EXERCISE OBJECTIVE: Please restate, exactly as they appear, only the lines from the one that contains "Where should I" to the final line of the entries, with no pictures.

[Stored records]

§

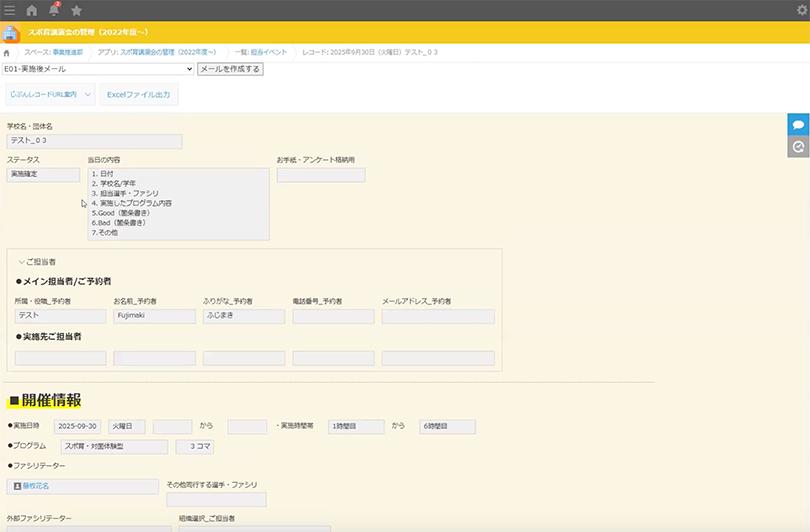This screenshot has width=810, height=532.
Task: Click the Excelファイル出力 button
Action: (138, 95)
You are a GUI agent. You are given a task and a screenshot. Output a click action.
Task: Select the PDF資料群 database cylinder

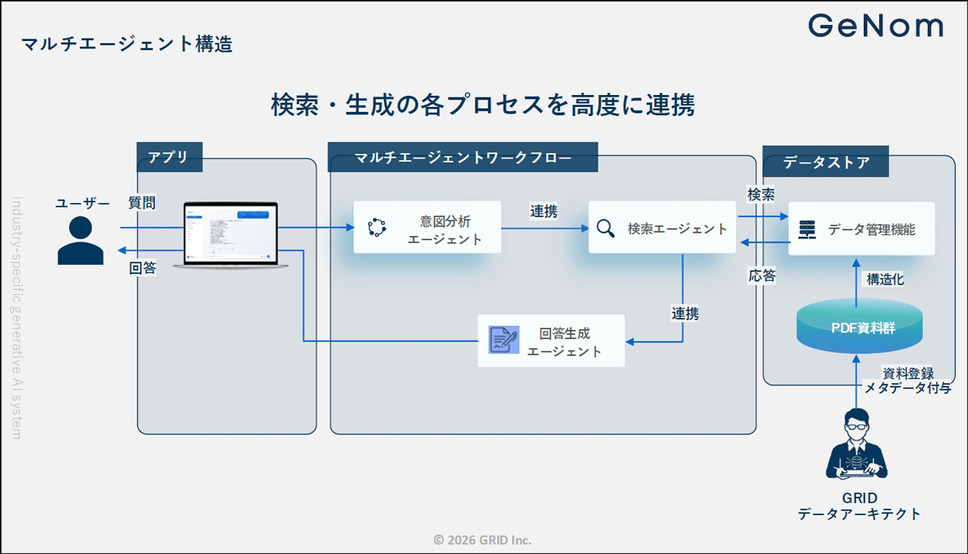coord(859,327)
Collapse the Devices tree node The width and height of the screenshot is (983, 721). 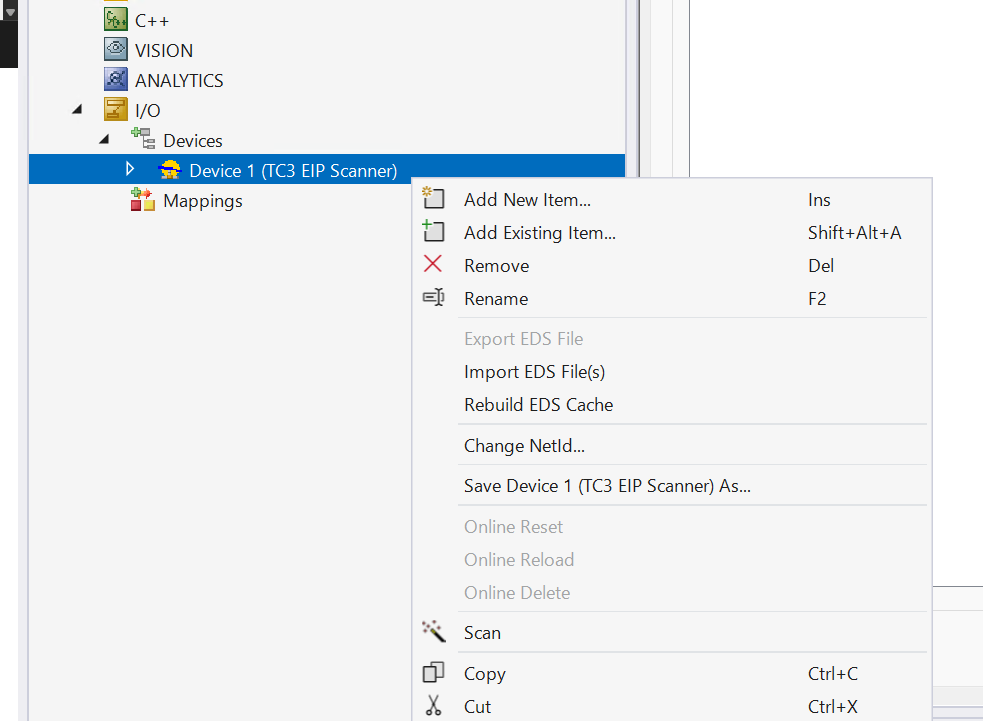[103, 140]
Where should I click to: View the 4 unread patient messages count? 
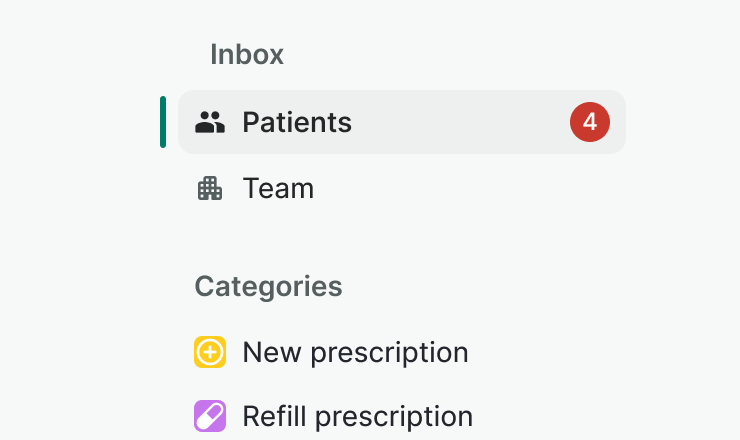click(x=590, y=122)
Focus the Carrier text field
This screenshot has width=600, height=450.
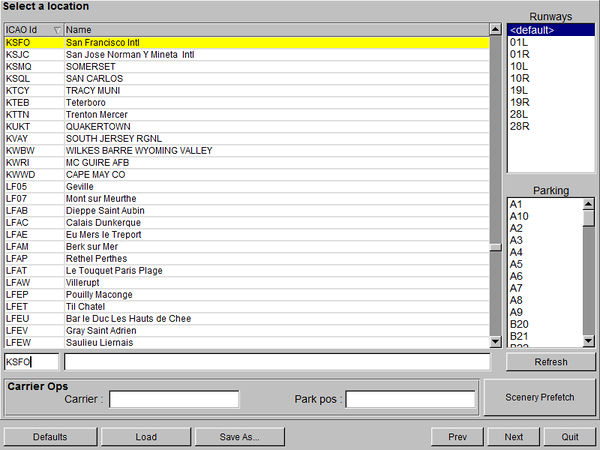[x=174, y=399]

§

RESPONSE:
Where should I click to: View the 4 unread patient messages count? 
click(x=590, y=122)
Focus the Carrier text field
This screenshot has width=600, height=450.
[x=174, y=399]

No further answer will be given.